Around 1660 Robert Boyle was the first to fabricate a reliable air-pump. He proceeded to use it to test pretty much everything he could find; from burning matches, to wine, ice, milk, and even insects and birds. His treatise describes 43 experiments in vacuum, and is prefaced by a long letter to the reader in which he asserts that “In an age so taken with novelties as ours” his wish is to promote experimental science and philosophy “the hope of which, is, I confess, a temptation which I cannot easily resist.” A somewhat relatable line for those of us who enjoy science.

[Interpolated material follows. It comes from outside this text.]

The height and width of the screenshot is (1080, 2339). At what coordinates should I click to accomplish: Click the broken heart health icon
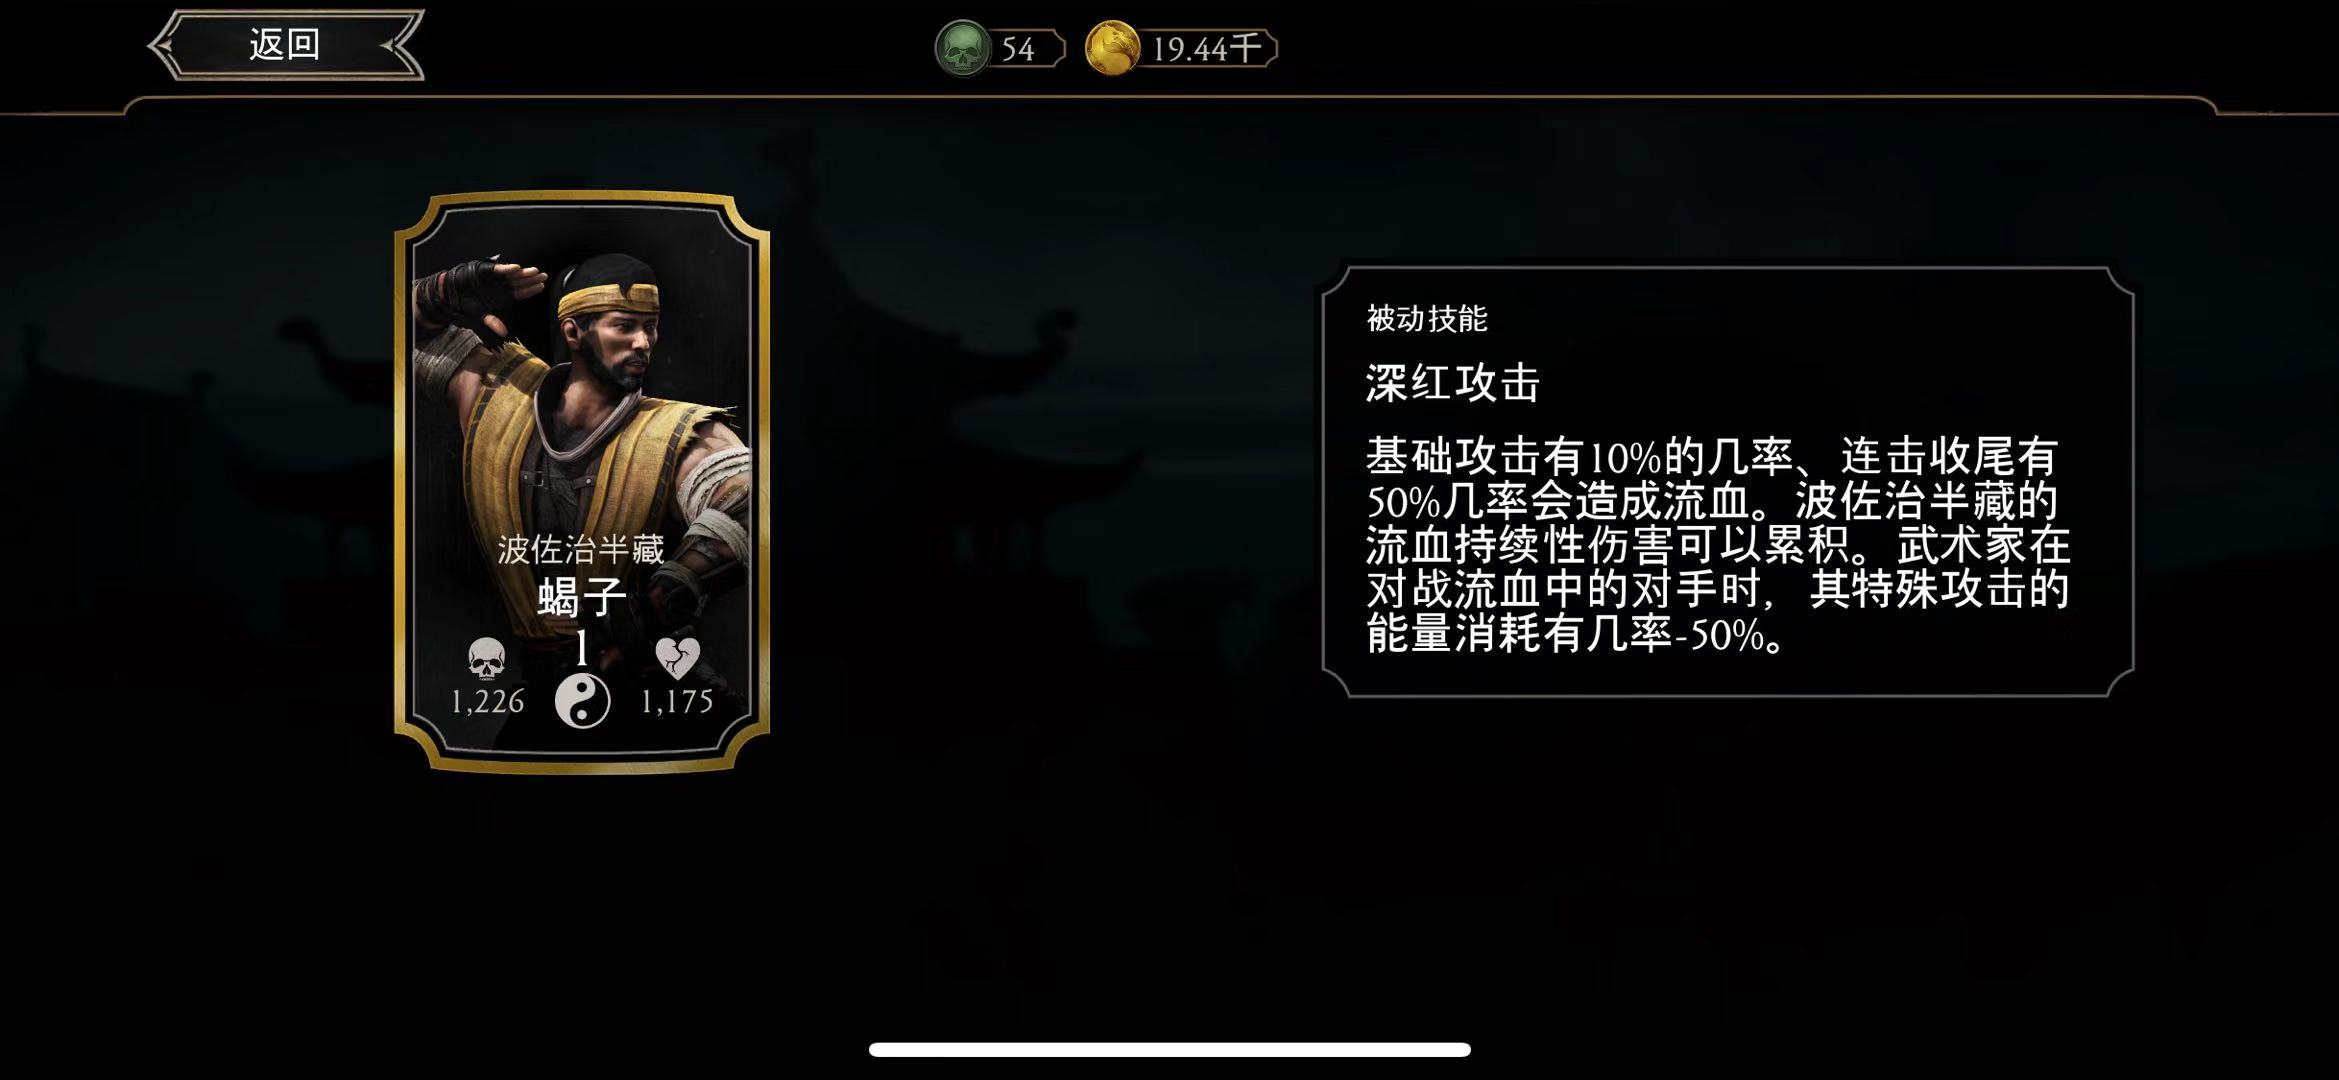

Less relatable is the nonchalant description of the experiment on the bird, which earned him a spot in a dramatic Baroque painting by Joseph Wright of Derby.

 

"... the Bird for a while appear'd lively enough; but upon a greater Exsuction of the Air, she began manifestly to droop and appear sick, and very soon after was taken with as violent and irregular Convulsions, as are wont to be observ'd in Poultry, when their heads are wrung off: For the Bird threw her self over and over two or three times, and dyed with her Breast upward, her Head downwards, and her Neck awry"

 

Source: 1. Boyle, R. New Experiments Physico-Mechanical, Touching the Spring of the Air, and Its Effects, Made, for the Most Part, in a New Pnuematical Engine. (printed by Miles Flesher, London, 1682).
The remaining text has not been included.